→ **Excerpt to read**
★ ★ ★ ★

A traffic light hangs from a pole as shown in the figure (Intro 1 figure, see link: http://session.masteringphysics.com/problemAsset/1058163/3/GIANCOLI.ch12.p21.jpg" [Broken] ) . The uniform aluminum pole AB is 7.20 m long and has a mass of 11.0 kg. The mass of the traffic light is 20.5 kg.

Part 1) Determine the tension in the horizontal massless cable CD.

Part 2) Determine the vertical component of the force exerted by the pivot A on the aluminum pole.

Part 3) Determine the horizontal component of the force exerted by the pivot A on the aluminum pole.

2. Homework Equations

[tex]\sum{}F=0[/tex]

[tex]\sum\tau=0[/tex]

One of those should be F, for some reason TeX is not working for me...

3. The Attempt at a Solution

Okay, so first I calculate all the distances between the points:

CD = 5.72 m
AD = 6.868 m
DB = .332 m

The two theta values are:

37*
53*

From there I know the x components and y components of Force should be zero, and I find that the vertical component of force exerted by the pivot A is 309 N. This answer for Part 2 is correct. From then I tried to calculate the horizontal component by dividing that number by tangent of 37 degrees (or by multiplying by 53 degrees) but the answer, 410 N, is not correct. I know from the summation of forces on the x co-ordinate plane that the tension force should equal the horizontal component of force from the arm A, which is part 3. So part 1 = part 3. However, I don't know how to get any other information from this point, because summation of torques only can give me what I already know. Is this a problem with Mastering Physics and should I just double check my values?

★ ★ ★ ★

→ **What is needed**
Please print the traffic light problem word for word, from "A traffic light" to "is 20.5 kg.". These records were taken from a separate source.

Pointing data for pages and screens
★ ★ ★ ★

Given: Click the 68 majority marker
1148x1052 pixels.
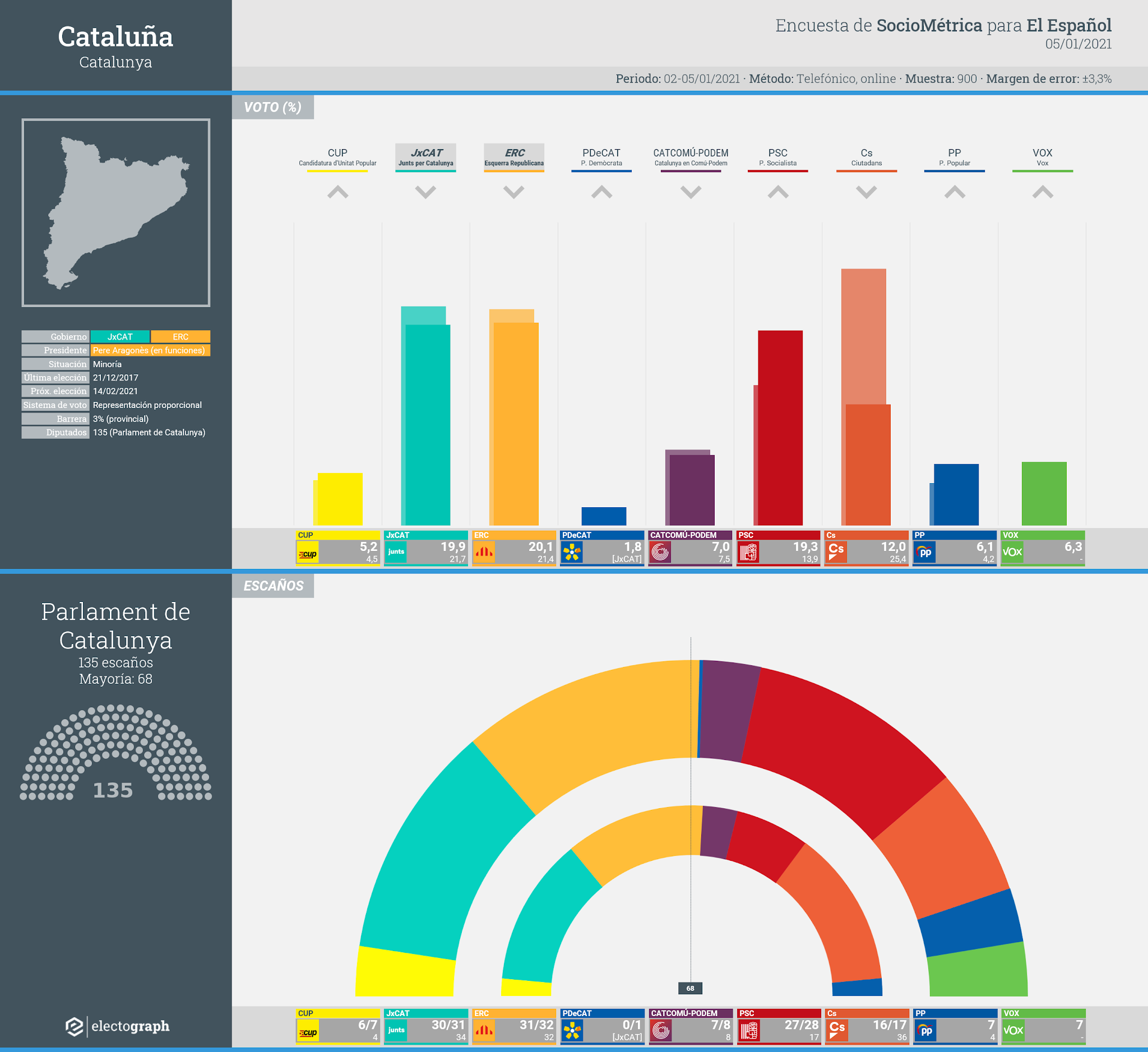Looking at the screenshot, I should 690,988.
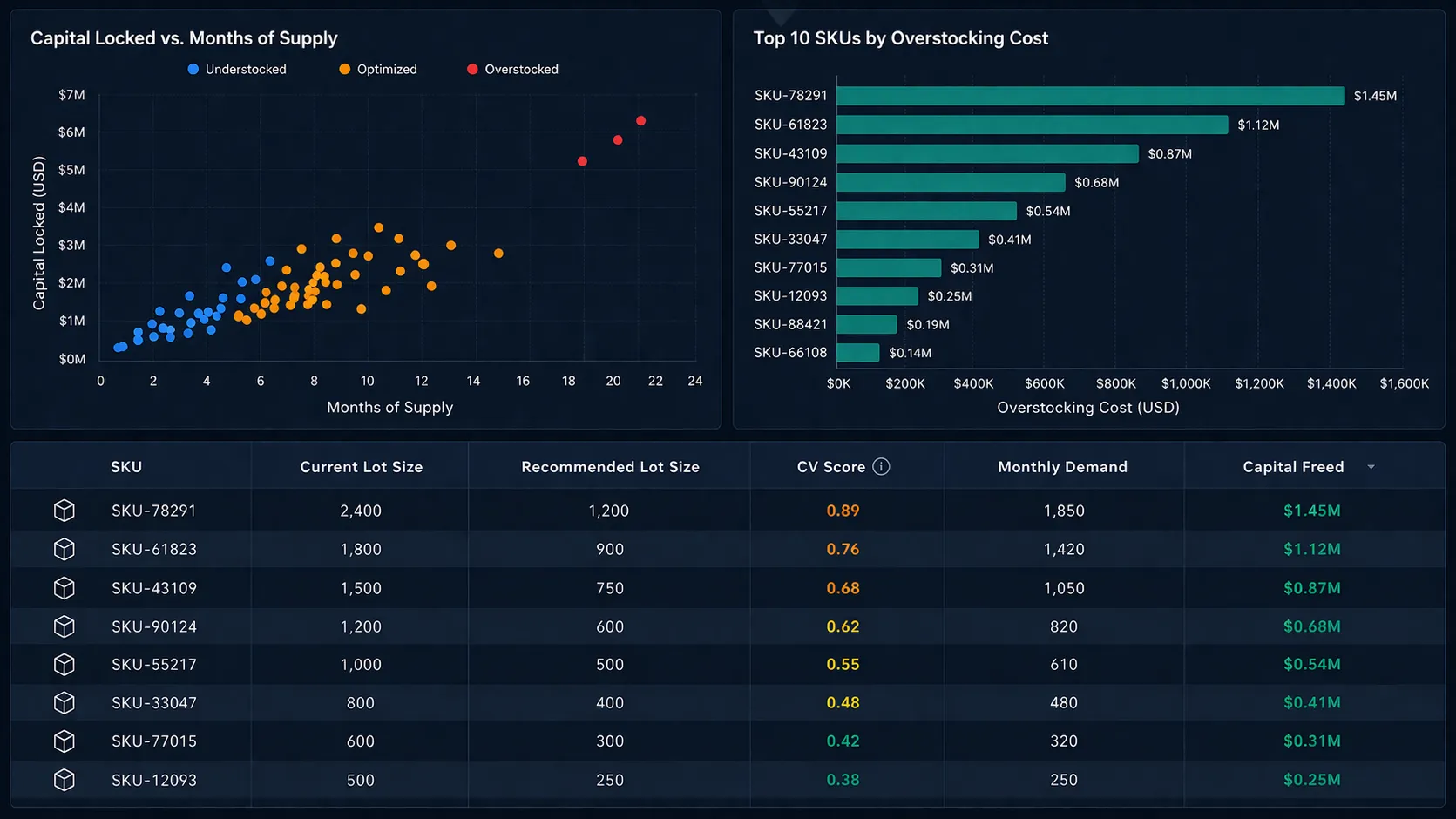
Task: Click the box icon for SKU-77015
Action: point(64,741)
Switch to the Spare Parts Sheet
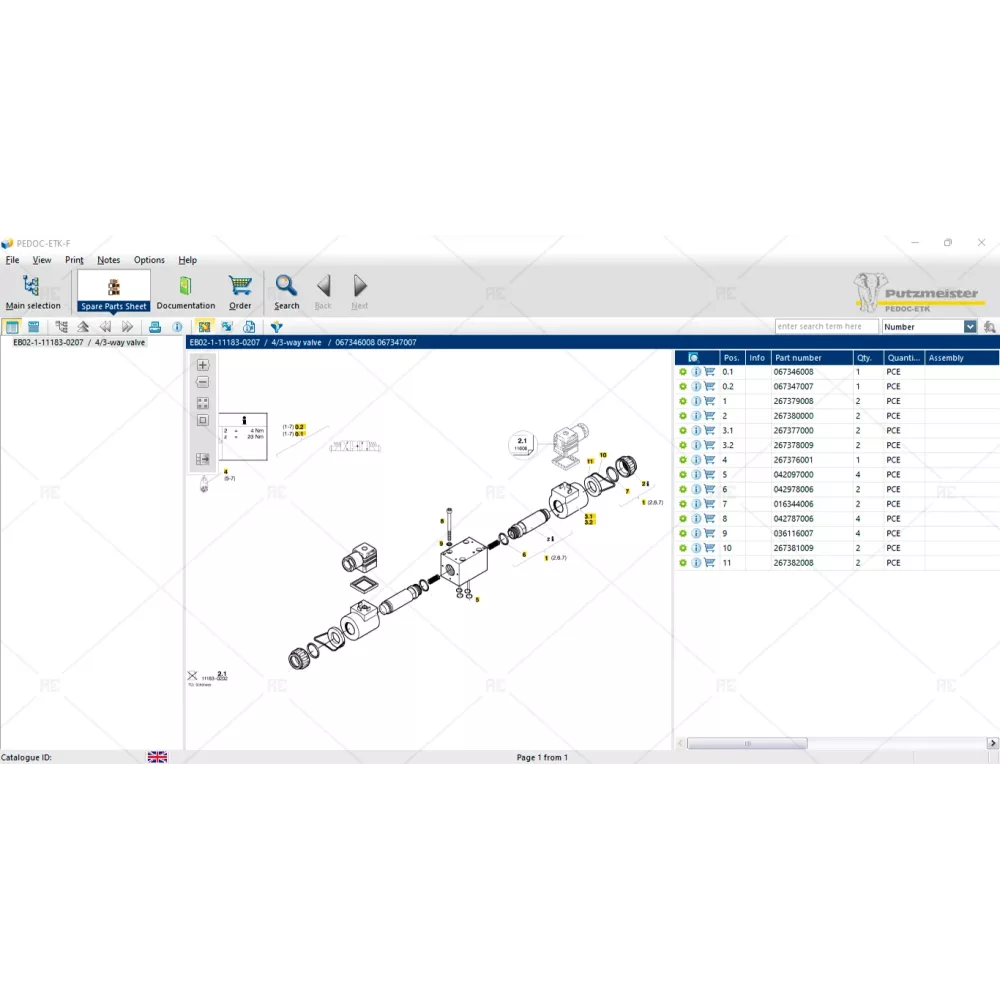1000x1000 pixels. click(x=114, y=292)
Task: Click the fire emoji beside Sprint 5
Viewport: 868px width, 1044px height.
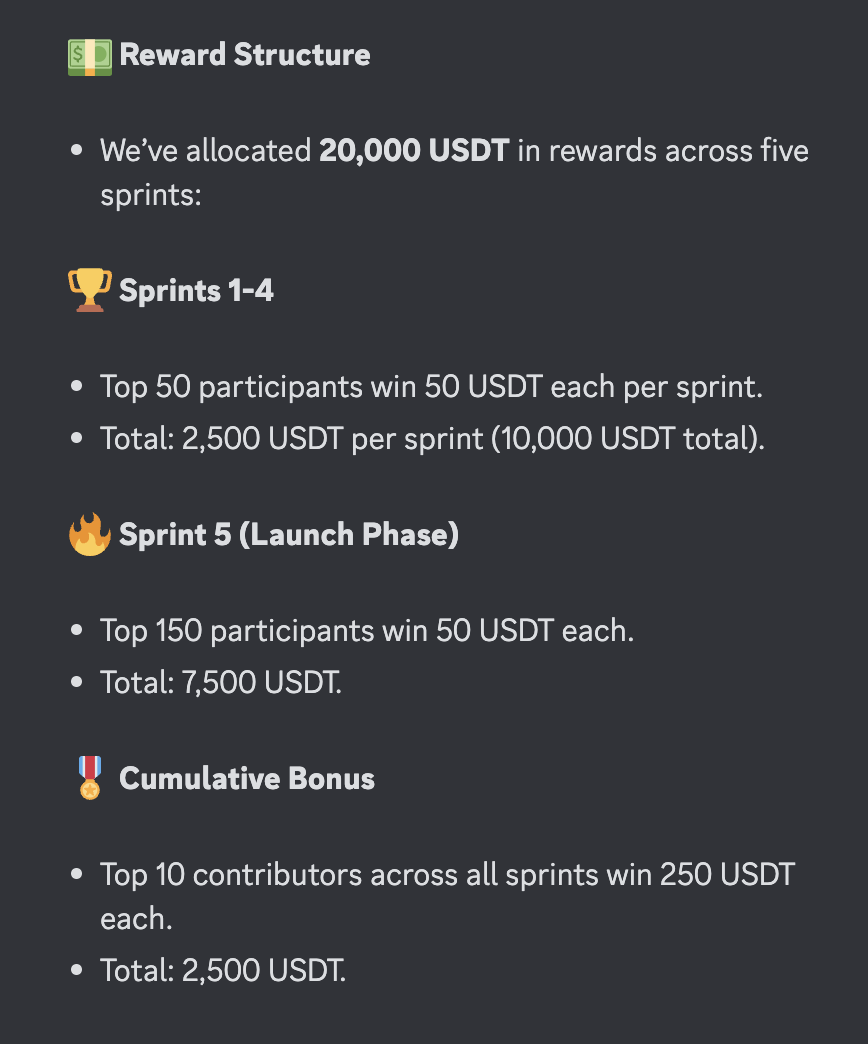Action: 90,534
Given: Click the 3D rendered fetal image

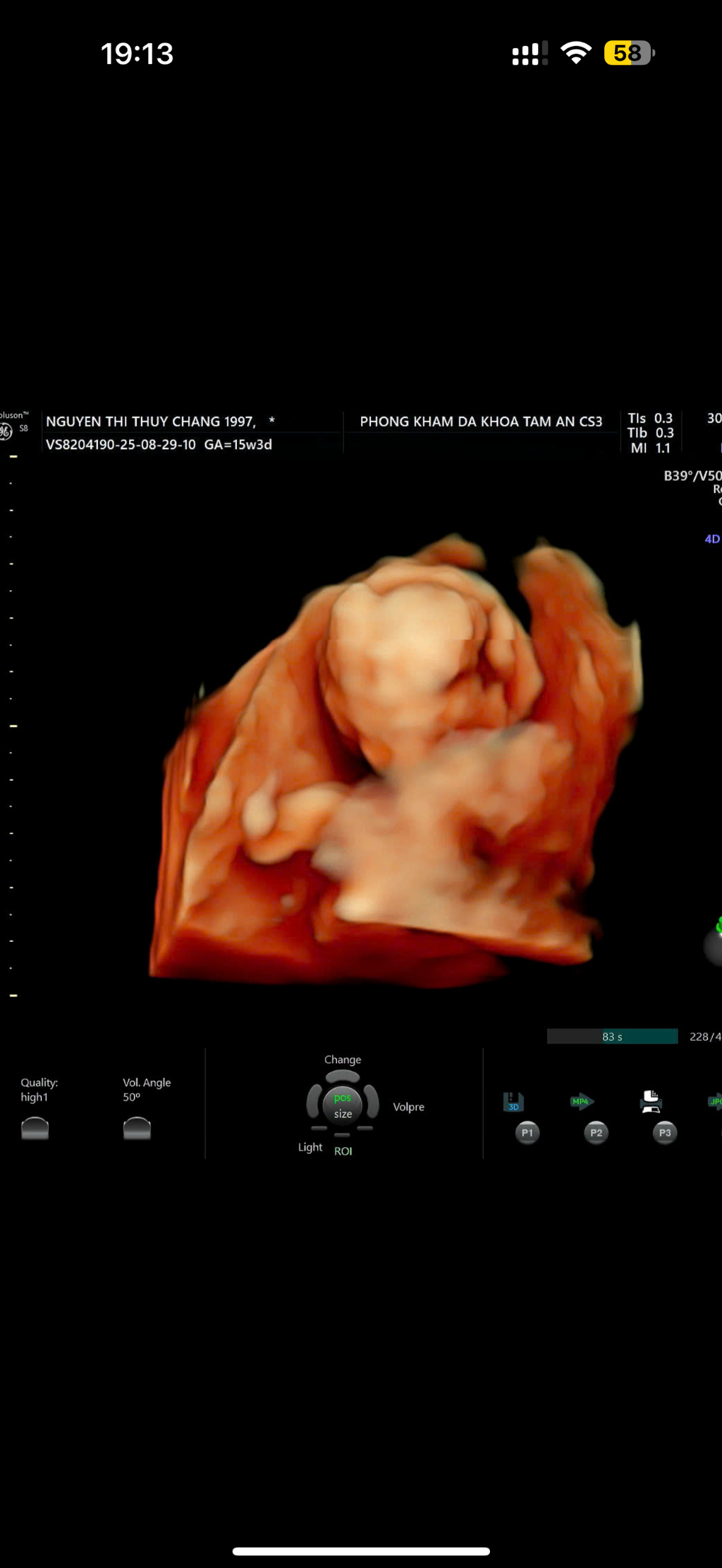Looking at the screenshot, I should [x=395, y=761].
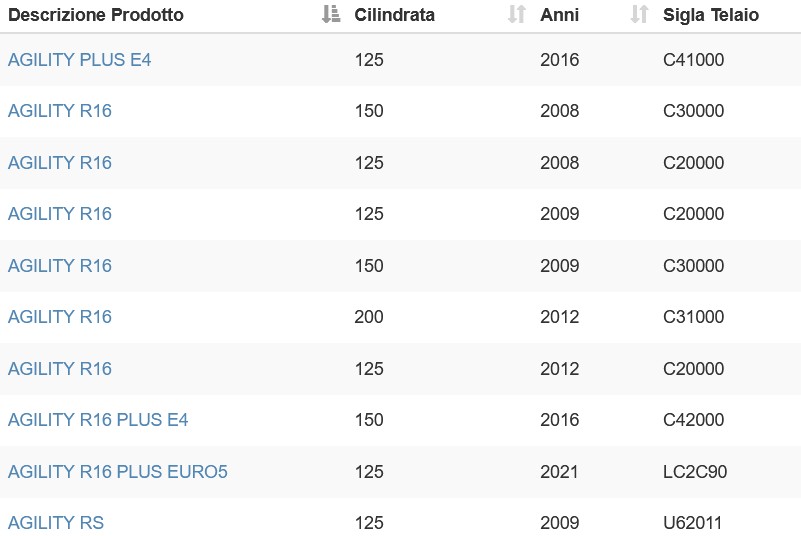Open the AGILITY R16 PLUS E4 link
Image resolution: width=801 pixels, height=536 pixels.
click(x=98, y=420)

★ ★ ★ ★

→ **Exercise response**
A traffic light hangs from a pole as shown in the figure (Intro 1 figure, see link: http://session.masteringphysics.com/problemAsset/1058163/3/GIANCOLI.ch12.p21.jpg" [Broken] ) . The uniform aluminum pole AB is 7.20 m long and has a mass of 11.0 kg. The mass of the traffic light is 20.5 kg.